Greetings all. This is my first post. I have benn hunting for 3 years now. We have a couple hundred acres in Martin county. I checked my 4 honey holes but nothing yet. I agree it's a great day just to be out in the woods. 
I have a question. I'm just learning and understand to look for ash, dead elm and tulip poplars. So far I think I have just been lucky. Any advice on what or where I should look. It seems that I find mostly on south facing hills. Is there a difference from top of ridge versus creek bed. I've also heard some say they have found by sycamores and by roadside fences. I'm sure it's just a little early but I just love the hunt. Very relaxing. Thank you all for your help. I've been reading these boards since last year and you have been extremely helpful.
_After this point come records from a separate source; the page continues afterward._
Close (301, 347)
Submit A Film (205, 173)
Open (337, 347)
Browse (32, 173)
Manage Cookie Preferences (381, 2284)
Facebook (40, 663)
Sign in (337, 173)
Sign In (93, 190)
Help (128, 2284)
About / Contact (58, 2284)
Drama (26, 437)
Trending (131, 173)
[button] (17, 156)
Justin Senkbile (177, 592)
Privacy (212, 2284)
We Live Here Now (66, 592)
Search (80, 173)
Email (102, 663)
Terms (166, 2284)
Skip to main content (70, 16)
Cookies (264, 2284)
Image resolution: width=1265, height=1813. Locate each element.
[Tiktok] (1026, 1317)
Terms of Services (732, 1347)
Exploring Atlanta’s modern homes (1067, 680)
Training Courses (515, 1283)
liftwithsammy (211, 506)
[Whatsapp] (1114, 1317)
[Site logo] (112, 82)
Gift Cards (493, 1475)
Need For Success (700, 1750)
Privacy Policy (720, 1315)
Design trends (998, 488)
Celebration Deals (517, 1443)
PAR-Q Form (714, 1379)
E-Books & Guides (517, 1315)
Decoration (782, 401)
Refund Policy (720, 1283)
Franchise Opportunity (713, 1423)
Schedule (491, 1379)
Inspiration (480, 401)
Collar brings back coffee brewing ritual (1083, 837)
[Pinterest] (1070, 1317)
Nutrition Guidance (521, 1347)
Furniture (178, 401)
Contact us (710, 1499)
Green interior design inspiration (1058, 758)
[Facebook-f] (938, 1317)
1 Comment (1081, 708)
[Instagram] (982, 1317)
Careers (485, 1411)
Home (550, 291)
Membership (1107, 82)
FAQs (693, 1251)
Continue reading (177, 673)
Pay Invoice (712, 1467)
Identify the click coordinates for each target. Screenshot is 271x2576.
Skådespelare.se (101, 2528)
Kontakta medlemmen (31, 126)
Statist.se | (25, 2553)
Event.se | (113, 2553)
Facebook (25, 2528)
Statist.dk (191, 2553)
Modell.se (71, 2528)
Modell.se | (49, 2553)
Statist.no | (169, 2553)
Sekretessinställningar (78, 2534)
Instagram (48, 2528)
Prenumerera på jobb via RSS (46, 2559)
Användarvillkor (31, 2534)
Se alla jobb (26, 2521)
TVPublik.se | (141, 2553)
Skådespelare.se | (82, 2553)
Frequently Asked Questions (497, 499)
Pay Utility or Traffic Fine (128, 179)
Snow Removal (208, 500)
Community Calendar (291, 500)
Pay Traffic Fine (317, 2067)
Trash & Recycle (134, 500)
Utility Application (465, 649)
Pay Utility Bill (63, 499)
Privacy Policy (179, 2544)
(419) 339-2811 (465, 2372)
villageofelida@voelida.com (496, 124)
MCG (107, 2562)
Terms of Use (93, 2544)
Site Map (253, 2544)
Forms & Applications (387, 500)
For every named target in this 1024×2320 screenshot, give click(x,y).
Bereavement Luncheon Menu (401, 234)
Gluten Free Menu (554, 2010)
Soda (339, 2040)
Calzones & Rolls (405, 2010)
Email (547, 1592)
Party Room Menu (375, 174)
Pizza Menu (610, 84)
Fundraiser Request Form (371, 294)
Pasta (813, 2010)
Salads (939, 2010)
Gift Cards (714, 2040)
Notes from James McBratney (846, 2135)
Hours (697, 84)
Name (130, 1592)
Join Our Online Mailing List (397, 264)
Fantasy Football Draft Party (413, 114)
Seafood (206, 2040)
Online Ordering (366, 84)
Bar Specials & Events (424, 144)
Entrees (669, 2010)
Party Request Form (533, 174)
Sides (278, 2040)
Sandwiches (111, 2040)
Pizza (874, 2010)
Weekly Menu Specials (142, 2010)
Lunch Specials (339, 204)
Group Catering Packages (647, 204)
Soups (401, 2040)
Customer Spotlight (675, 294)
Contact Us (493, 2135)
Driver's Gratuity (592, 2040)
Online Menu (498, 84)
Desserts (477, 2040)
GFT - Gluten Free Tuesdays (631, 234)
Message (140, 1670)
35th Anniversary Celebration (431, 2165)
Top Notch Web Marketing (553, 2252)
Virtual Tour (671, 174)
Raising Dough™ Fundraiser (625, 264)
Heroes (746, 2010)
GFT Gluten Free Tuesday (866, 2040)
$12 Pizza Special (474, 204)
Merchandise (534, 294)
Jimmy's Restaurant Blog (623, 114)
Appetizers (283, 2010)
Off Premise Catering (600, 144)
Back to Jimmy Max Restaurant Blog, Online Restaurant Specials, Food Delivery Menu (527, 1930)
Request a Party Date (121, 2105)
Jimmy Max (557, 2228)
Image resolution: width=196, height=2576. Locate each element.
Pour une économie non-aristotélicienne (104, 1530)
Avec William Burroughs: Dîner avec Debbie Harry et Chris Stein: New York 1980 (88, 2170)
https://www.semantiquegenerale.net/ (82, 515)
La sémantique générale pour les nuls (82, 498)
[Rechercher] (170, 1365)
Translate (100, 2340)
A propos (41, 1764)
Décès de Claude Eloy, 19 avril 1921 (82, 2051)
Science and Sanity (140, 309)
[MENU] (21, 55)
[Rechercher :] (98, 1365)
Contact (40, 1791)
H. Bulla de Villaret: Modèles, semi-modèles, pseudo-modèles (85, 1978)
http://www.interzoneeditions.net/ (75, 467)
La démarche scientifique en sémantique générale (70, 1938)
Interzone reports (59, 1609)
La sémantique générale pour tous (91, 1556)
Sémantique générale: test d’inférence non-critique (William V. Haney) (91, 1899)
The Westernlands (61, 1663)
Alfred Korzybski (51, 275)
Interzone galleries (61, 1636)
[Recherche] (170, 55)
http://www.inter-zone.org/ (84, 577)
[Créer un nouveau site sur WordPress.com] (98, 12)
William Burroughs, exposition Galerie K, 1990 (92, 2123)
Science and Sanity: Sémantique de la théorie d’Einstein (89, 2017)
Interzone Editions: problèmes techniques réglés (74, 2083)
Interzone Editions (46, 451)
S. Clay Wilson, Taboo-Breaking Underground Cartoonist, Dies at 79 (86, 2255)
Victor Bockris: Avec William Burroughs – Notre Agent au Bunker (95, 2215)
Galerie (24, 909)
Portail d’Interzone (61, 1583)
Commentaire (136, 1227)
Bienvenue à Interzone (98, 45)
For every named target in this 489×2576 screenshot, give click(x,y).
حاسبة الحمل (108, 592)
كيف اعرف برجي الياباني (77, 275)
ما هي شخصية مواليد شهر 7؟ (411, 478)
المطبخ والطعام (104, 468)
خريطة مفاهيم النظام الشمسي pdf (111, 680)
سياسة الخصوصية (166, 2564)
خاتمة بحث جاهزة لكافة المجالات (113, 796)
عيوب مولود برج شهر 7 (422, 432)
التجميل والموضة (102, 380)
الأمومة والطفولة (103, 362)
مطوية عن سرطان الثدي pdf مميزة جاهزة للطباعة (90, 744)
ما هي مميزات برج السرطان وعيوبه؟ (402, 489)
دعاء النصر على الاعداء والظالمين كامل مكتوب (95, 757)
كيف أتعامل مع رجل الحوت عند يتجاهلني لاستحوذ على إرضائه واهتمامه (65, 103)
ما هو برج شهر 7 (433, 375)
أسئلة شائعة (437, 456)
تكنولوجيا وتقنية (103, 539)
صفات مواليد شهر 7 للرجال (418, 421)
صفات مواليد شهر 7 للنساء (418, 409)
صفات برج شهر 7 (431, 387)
Happy Hunting.


----------



## indy_nebo

Scotty, dead and dying elms are the most reliable trees to hunt around in Indiana. Elms prefer VERY moist soil, so they tend to grow in valleys and creek beds, but try to avoid areas that flood regularly. Creek beds that have a fairly steep grade and receive runoff from surrounding hills are a good place to start. Once u get good at identifying the others (poplar and ash), u can increase ur search area to include southern facing slopes that have these trees. As far as soil goes, u want a good sandy loam. That is, dark moist soil that u can form a ball with in ur hand but crumbles apart easily. This soil is ideal as it allows for maximum moisture absorbancy without turning
into sloppy mud. Stay away from hard red clay, its hard for mush to push thru. Learn ur trees, and stick to good soil, and you'll have success.


----------



## scottyg

Thank you indy Nebo. I just returned from a nice area of about 5 acres of dead elm, old elm and new elm with a runoff limestone ravine with a 30-50% grade. Although I did not find any, it looks like an ideal spot. I did find a few ash trees and a couple tulip poplars. The soil was dark and packed in a ball. I'll try to take pics later or tomorrow and post. Is there a certain spot around the elm trees that they tend to grow? For example, I usually find small ones at the base of ash trees right next to the root. Thank you again for your help. 

Scotty


----------



## morelsandmanners

We found two very fresh blacks today in Jennings county. Still just a early. Found near a giant tulip poplar.


----------



## scottyg

Found a false morel tonight by dying elm 
Am I on the right track???


----------



## skydog32

These are from last night and today.


----------



## indy_nebo

Scotty, I notice the same when it comes to ash. But with elm, they tend to follow the roots outward along "veins" if u will. If u find one under an elm, imagine a line from the trunk of the tree to that one mushroom, then follow that line, you'll most likely find more along that line.


----------



## indy_nebo

Skydog, I really wish I could hunt the southern parts of the Hoosier Ntl. among others, but that would be like 3 hrs of driving just to get there for me as I live on the north side of Indy. I think I'm gonna have to settle for brown county, or even Green Sullivan. Got all day Monday to put in my first big hunt. I'll keep everyone posted. Here's to hoping!


----------